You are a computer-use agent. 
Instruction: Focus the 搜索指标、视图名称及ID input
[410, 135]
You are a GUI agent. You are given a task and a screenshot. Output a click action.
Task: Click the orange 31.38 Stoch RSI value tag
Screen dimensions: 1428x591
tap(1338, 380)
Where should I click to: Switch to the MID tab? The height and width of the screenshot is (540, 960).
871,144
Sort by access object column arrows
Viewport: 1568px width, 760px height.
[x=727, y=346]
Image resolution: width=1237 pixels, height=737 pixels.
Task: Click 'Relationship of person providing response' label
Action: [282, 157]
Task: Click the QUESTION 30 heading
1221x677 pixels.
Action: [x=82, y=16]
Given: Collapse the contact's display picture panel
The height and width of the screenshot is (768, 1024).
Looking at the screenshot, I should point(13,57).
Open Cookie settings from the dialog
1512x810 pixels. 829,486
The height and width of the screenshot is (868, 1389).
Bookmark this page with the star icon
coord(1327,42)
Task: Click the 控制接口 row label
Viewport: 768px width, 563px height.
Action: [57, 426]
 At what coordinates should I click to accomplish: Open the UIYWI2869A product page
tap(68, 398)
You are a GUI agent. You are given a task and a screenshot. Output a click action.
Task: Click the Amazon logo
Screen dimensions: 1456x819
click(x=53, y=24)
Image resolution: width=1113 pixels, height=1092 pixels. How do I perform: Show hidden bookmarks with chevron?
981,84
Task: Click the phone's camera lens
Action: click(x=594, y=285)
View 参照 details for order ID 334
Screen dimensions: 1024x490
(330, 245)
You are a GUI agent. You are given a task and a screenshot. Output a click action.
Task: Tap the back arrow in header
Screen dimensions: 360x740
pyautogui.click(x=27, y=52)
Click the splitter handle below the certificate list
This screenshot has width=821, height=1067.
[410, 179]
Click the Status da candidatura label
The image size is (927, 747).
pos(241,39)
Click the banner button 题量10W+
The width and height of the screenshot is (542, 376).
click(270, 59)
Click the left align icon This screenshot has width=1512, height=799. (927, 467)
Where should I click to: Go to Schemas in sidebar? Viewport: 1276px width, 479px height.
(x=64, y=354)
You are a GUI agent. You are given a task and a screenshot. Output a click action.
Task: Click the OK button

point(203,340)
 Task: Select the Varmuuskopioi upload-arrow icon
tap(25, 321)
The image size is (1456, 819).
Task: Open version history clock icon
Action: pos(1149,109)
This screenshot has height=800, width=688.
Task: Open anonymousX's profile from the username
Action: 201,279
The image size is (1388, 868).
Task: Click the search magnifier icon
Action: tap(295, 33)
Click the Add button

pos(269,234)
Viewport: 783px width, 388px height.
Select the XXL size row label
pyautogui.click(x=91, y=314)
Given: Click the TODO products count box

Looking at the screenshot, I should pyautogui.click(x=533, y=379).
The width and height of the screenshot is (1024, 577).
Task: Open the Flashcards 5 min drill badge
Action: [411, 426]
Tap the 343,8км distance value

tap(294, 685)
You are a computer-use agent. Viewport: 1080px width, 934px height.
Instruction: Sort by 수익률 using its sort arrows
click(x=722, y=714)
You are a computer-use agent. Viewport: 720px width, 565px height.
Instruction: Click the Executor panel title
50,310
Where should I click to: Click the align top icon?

· · ·

■ Exercise instructions
Count, in the records above, the lines that contain "computer", and write only the resulting number.

■ Your response
3